A estrada era uma mistura constante de desafios e fascínios. Competíamos com caminhões pesados, máquinas agrícolas imensas e carros locais que seguiam rotas quase invisíveis. Enquanto cruzávamos o pavimento esburacado, nos sentíamos perdidos em um mar de sinais escritos em cirílico, impossíveis de decifrar. Parávamos com frequência, buscando ajuda de moradores simpáticos, mas logo enfrentávamos a peculiaridade búlgara: a inclinação da cabeça para dizer “não” e o balançar lateral para o “sim”. Era como se o país fosse uma terra de enigmas, com as palavras “varvete naprovo!” repetidas infinitamente — siga em frente, como se curvas não existissem.
Após horas seguindo na direção errada, encontramos um policial que, com gestos calmos e precisos, nos indicou o caminho correto: rumo ao Leste, pela rodovia E-80. Estávamos, de fato, a sete horas a Oeste de Sofia, nosso destino. Chegamos ao Balkan Hotel já de madrugada. O edifício, marcado pelo tempo, exalava o odor forte de cigarros russos, impregnado em cada tecido, e o desgaste estava visível nas paredes e nos móveis antigos. Um recepcionista sonolento, mais interessado em terminar seu turno do que em nos atender, completou o check-in com uma formalidade quase mecânica, entregando uma chave de bronze que poderia ter saído de um hotel de outro século.
As três babushkas que ele convocou com um toque de campainha nos seguiram ao quarto, realizando uma limpeza meticulosa, quase ritualística. Parecia que o tempo tinha desacelerado ali. Ao final, uma despedida breve e sem emoção: “Blagodaria”, sem brilho nos olhos, mas com uma sensação de missão cumprida.
Nos dias seguintes, exploramos Sofia, começando pela majestosa Catedral Alexander Nevski. O imenso coro de cantores de ópera preenchia o espaço com vozes que ressoavam pela alma, enquanto a coleção de ícones búlgaros nos transportava por séculos de fé e arte. Seguimos ao Teatro Nacional Ivan Vazov, onde mencionamos nosso interesse pela soprano Ghena Dimitrova. Ao ouvir seu nome, os olhos dos locais brilharam — ópera era mais que arte, era identidade nacional. Não havia dúvida: Ghena e Nicolai Ghiaurov, o baixo que se tornara o novo símbolo do orgulho operístico, eram astros de uma nação que ainda reverenciava suas raízes culturais proletárias.
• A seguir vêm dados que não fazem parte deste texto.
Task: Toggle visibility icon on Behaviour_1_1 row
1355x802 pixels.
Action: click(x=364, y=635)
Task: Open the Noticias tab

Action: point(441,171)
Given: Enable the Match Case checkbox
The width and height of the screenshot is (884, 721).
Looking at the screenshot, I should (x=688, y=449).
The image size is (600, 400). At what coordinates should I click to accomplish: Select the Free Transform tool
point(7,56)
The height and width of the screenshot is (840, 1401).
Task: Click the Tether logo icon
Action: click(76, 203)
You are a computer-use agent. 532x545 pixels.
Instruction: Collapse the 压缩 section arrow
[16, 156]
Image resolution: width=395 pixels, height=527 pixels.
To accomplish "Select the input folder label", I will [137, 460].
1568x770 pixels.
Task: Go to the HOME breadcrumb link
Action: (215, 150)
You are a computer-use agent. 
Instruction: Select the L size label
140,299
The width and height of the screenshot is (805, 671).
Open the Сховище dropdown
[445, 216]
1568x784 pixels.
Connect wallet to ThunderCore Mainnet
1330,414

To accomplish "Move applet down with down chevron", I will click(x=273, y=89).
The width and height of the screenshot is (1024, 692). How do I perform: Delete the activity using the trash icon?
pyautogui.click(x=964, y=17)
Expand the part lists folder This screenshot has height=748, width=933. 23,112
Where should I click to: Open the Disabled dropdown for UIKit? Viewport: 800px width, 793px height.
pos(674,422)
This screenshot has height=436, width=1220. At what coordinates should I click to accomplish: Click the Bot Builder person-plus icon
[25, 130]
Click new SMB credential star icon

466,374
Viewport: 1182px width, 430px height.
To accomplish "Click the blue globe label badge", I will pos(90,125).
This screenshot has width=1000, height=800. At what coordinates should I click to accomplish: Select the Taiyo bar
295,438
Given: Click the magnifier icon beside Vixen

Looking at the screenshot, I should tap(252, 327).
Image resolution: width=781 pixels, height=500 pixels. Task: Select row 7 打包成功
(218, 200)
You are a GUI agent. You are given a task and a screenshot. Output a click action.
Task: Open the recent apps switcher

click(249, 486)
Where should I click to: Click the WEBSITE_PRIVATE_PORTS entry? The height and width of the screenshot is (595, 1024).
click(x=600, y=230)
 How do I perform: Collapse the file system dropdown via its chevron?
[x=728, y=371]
Mas a viagem, como sempre, trouxe surpresas. Um homem nos seguia. Chamava-se Hassan, um “pomak”, termo depreciativo para os muçulmanos locais. Discriminado como tantos outros, ofereceu seus serviços como guia. Apesar do contexto delicado de sua identidade, seu conhecimento e carisma eram evidentes. Entre explicações culturais e sua inusitada “microempresa” de coletar lâminas de barbear, Hassan nos acompanhou em uma aventura que o levou até as colheitas do Vale das Rosas. Ali, em meio ao perfume inebriante das rosas damascenas, que requeria toneladas de pétalas para produzir um singelo litro de óleo, Hassan se tornava parte do folclore da viagem, sempre vendendo lâminas enquanto colhia rosas.
Nossa jornada terminou em Ruse, à beira do majestoso Danúbio. Um hotel modesto em meio a cerejeiras nos prometia música ao vivo. Um quarteto de jazz animava a boate vazia com uma energia que contrastava com o cenário, encerrando com uma inesperada versão de “Saudade da Bahia”. Caymmi, cantado em búlgaro, parecia deslocado, mas ainda assim, algo em sua melodia trazia saudade. Uma saudade que não era só nossa, mas de todos aqueles que, mesmo distantes, encontram nas rosas búlgaras ou nas canções brasileiras um eco de suas próprias raízes.